The median base salary for professional staff members on college campuses increased by 2 percent this academic year, lagging slightly behind the rate of inflation.
The year-to-year salary increase is the same as last year’s for those employees at the universities and colleges surveyed, according to an annual report released this week by the College and University Professional Association for Human Resources.
The collected data are for employees at four-year and two-year colleges in positions with primary assignments and responsibilities that require professional-level expertise, and those who work in special functional areas, such as academic or student services, facility management, human resources, athletics, and similar departments.
The median pay increases at private institutions were 2.4 percent, slightly greater than at their public counterparts, where increases averaged 2 percent.
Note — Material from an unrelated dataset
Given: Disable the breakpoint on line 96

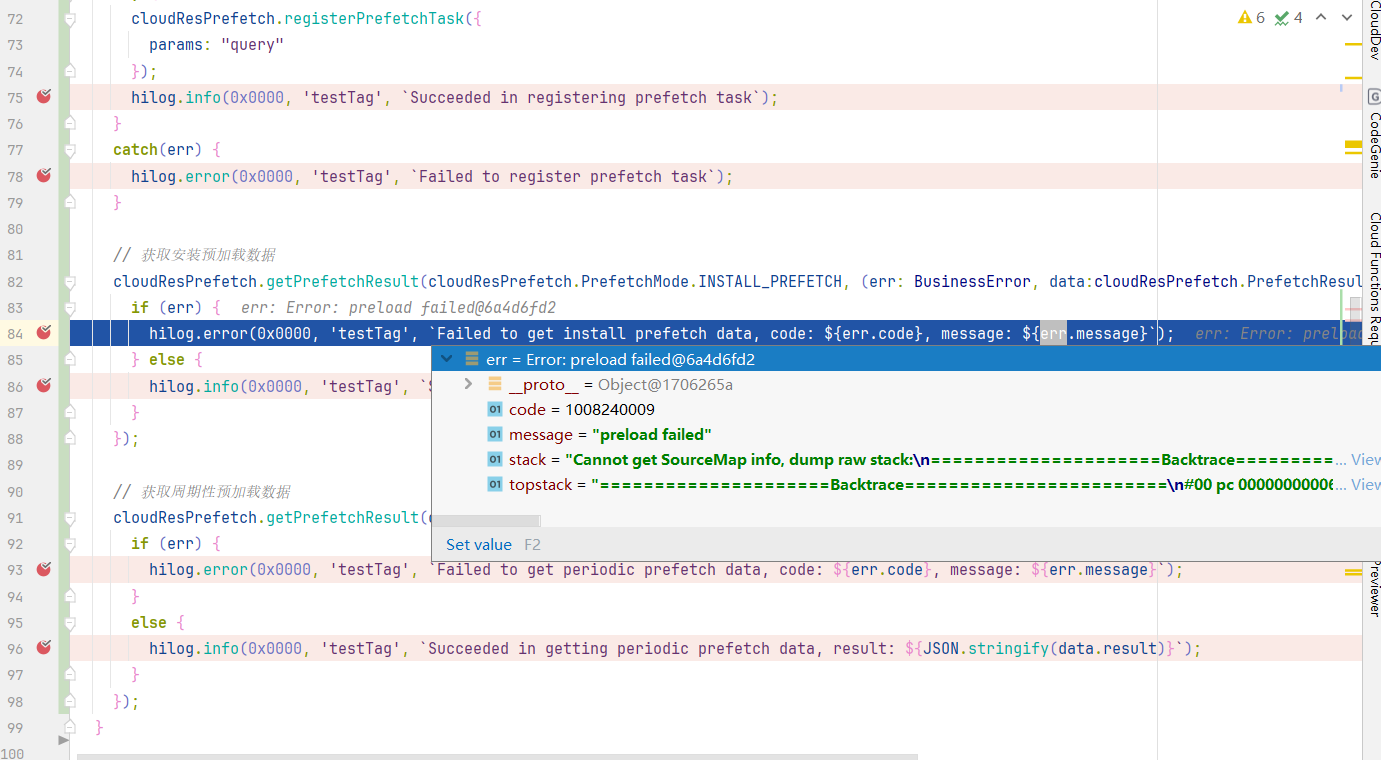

That gap, however, has narrowed from last year, when the average salary increase for professionals at private institutions was 2.2 percent and at public ones, 1.4 percent.
The median increase across all institutions is just a fraction smaller than the 2.3-percent increase for administrators and the 2.1-percent increase for tenured and tenure-track faculty, according to data the association reported in February and March.
In the report on professional employees, the highest median pay increases from the 2011-12 academic year to this academic year were seen in the job categories of athletic affairs, with the salaries of those positions increasing by a median of 2.5 percent. The next-highest pay increase was in institutional-affairs jobs, which saw a 2.3-percent rise, followed by fiscal-affairs jobs, which experienced a jump of 2.2 percent. All other categories saw a median salary increase of 2 percent. These data were drawn from 10 job categories that were also surveyed a year ago. An 11th category, for research professionals, was added this year.
Gender Gap in Sports
Athletic coaches were among the highest-paid positions, particularly at research institutions. A head football coach makes a median salary of $96,403 across all types of institutions; at research institutions, football coaches have a median salary of $300,761.
There are gaps, however, between what coaches for men’s and women’s teams make. Men’s ice-hockey coaches at research institutions, for example, are paid a median salary of $210,000, while women’s ice-hockey coaches earn $97,282. Men’s basketball coaches at research institutions earn a median salary of $250,000, and women’s basketball coaches earn $175,000.
For other sports, such as golf, soccer, and volleyball, the median salaries are mostly comparable between men’s and women’s coaches.
The highest-paid individual position across all institutions, excluding coaches, is the staff physician, with a median salary of $137,864. That position is followed by staff lawyers, who earn a median salary of $110,000, and then veterinarians, who earn $109,663.
The lowest-paid position included in the survey was the student-residence-hall manager, whose median salary was nearly $31,000 but included room and board. Among the other lowest-paying positions were: student-admission counselor, academic evaluator, head cashier, financial-aid counselor, and medical-science research assistant.
The association’s report reflects the salaries of 182,482 professionals in higher education in 275 positions at 1,109 private and public colleges nationwide. Of the colleges surveyed, 54 percent were private and 46 percent public.
This year’s survey was a redesigned replacement for the association’s former survey of midlevel administrative and professional salaries. The redesigned survey includes 170 positions previously covered in the midlevel-salary survey, 76 positions that were part of the former administrative-compensation survey, and 29 positions that were not previously covered in any of the group’s surveys. Forty-five positions from the midlevel survey were eliminated.